PF investiga desvio de cotas parlamentares em esquema de locação de veículos; Jordy e Sóstenes são alvos

A terceira fase da Operação Rent a Car, deflagrada pela Polícia Federal nesta quarta-feira (1º), aprofunda as investigações sobre um esquema de desvio de recursos públicos por meio de cotas parlamentares, que já teve como alvos os deputados federais Carlos Jordy (PL-RJ) e Sóstenes Cavalcante (PL-RJ), líder do PL na Câmara. Em dezembro do ano passado, os parlamentares foram alvo de mandados de busca e apreensão sob suspeita de utilizar empresas de fachada, incluindo uma locadora de veículos, para justificar despesas custeadas com dinheiro público. A principal suspeita da PF é que contratos de aluguel de veículos eram usados para dar aparência de legalidade ao desvio de recursos da verba parlamentar.

A operação realizada em dezembro foi um desdobramento da Rent a Car, iniciada após diligências contra assessores ligados aos parlamentares. De acordo com a Polícia Federal, a análise de mensagens de celular, depoimentos e quebras de sigilo levaram aos indícios contra os parlamentares. As investigações apontam que agentes públicos, servidores comissionados e particulares teriam atuado de forma coordenada para desviar orçamento público e ocultar a origem do dinheiro. Entre os crimes investigados estão peculato, lavagem de dinheiro e organização criminosa.
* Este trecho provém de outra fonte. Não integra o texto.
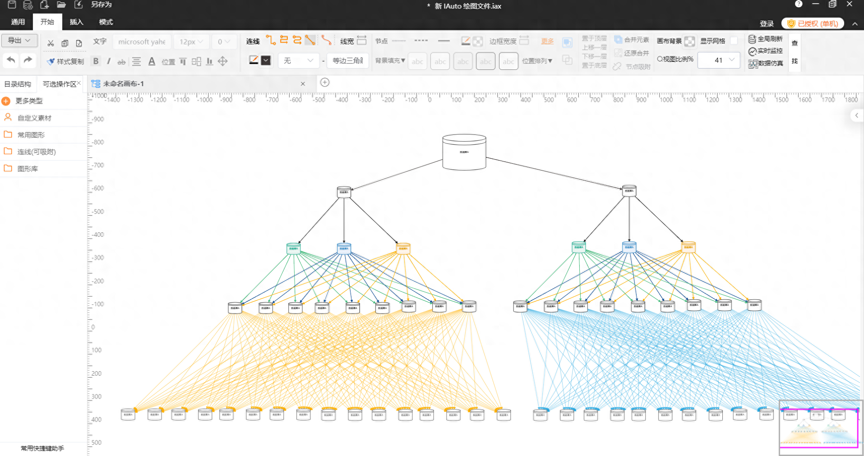Toggle italic text formatting

[109, 61]
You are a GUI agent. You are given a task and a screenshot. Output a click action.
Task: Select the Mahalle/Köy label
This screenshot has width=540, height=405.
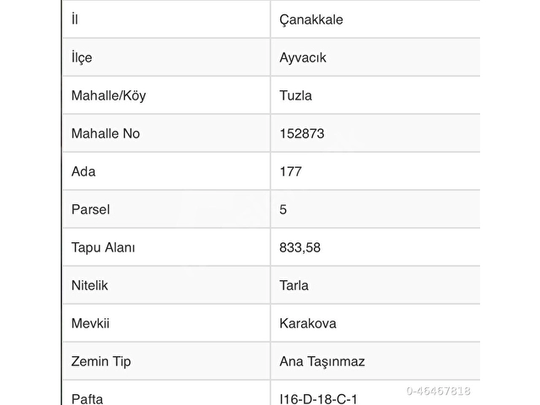click(109, 95)
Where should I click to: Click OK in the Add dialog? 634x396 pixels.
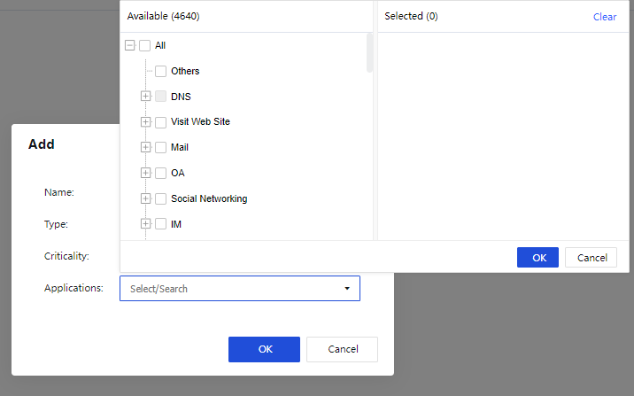point(264,349)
Dinheiro apreendido em endereço ligado a Sóstenes Cavalcante

Durante as buscas, a PF apreendeu cerca de R$ 470 mil em espécie em um endereço ligado a Sóstenes Cavalcante, em Brasília. O dinheiro estava guardado em sacos plásticos dentro de um armário, segundo os investigadores. O deputado afirmou que os valores são provenientes da venda de um imóvel, declarou que o dinheiro tem origem lícita e disse ser vítima de perseguição política. Carlos Jordy também negou qualquer irregularidade. Em nota divulgada na época, afirmou que a empresa investigada presta serviços ao seu gabinete desde 2019 e argumentou que não cabe ao parlamentar fiscalizar a quantidade de veículos da locadora contratada, mas apenas a prestação do serviço.

Nova fase da operação não tem deputados como alvos diretos

A fase atual da Operação Rent a Car não tem os deputados como alvos diretos. Segundo a PF, o objetivo agora é aprofundar as investigações sobre pessoas ligadas a Sóstenes Cavalcante e esclarecer a movimentação e a destinação dos recursos sob investigação, além de apurar a versão apresentada pelo parlamentar para a origem do dinheiro apreendido em dezembro. O esquema revela a complexidade do desvio de verbas públicas no âmbito do Legislativo, envolvendo desde a criação de empresas de fachada até a ocultação de valores em espécie, em um contexto de crescente escrutínio sobre o uso de cotas parlamentares.